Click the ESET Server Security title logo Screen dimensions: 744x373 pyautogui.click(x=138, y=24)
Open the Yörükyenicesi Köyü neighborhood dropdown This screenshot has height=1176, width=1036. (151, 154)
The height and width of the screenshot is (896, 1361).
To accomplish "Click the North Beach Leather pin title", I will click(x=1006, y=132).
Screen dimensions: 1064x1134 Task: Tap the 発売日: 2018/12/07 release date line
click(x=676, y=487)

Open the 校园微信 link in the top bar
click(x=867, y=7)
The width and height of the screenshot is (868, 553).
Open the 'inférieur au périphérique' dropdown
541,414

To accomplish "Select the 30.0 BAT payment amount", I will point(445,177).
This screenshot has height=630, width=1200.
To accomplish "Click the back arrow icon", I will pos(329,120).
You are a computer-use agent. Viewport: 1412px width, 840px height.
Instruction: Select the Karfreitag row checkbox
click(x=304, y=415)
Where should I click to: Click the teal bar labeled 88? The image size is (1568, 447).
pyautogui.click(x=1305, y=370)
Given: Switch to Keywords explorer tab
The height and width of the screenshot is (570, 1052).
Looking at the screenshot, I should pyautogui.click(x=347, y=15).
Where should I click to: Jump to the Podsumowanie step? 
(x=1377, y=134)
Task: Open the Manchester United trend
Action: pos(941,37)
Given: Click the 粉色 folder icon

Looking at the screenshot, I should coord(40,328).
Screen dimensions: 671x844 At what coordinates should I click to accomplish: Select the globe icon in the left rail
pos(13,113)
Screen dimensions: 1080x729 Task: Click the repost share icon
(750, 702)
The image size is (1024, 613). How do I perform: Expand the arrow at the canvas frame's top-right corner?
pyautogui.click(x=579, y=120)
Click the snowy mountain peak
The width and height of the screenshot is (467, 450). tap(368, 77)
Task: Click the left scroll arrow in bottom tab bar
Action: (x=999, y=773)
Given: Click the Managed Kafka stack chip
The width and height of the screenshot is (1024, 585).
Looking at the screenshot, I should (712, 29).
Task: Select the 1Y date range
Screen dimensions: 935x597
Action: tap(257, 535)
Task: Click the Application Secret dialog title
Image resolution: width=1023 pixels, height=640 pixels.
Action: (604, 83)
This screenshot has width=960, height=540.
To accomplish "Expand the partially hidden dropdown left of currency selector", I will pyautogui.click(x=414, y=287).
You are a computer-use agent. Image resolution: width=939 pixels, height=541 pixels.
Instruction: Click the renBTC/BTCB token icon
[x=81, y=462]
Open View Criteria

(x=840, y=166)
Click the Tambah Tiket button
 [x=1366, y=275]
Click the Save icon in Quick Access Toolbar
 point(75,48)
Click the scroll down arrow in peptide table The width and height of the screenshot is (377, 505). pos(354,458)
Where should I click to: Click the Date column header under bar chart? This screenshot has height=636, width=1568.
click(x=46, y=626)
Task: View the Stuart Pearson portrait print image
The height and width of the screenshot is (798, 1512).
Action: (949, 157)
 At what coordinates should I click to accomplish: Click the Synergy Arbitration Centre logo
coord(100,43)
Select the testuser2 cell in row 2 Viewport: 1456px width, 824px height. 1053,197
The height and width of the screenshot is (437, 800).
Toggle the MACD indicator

-.-.-

■ Exercise prompt: Print the line that contains "Task: Click the Application" and each line after it up to the end of the listing, exactly as written.

■ Task response:
Task: Click the Application Secret dialog title
Image resolution: width=1023 pixels, height=640 pixels.
Action: (604, 83)
This screenshot has width=960, height=540.
To accomplish "Expand the partially hidden dropdown left of currency selector", I will pyautogui.click(x=414, y=287).
You are a computer-use agent. Image resolution: width=939 pixels, height=541 pixels.
Instruction: Click the renBTC/BTCB token icon
[x=81, y=462]
Open View Criteria

(x=840, y=166)
Click the Tambah Tiket button
 [x=1366, y=275]
Click the Save icon in Quick Access Toolbar
 point(75,48)
Click the scroll down arrow in peptide table The width and height of the screenshot is (377, 505). pos(354,458)
Where should I click to: Click the Date column header under bar chart? This screenshot has height=636, width=1568.
click(x=46, y=626)
Task: View the Stuart Pearson portrait print image
The height and width of the screenshot is (798, 1512).
Action: (949, 157)
 At what coordinates should I click to accomplish: Click the Synergy Arbitration Centre logo
coord(100,43)
Select the testuser2 cell in row 2 Viewport: 1456px width, 824px height. 1053,197
The height and width of the screenshot is (437, 800).
Toggle the MACD indicator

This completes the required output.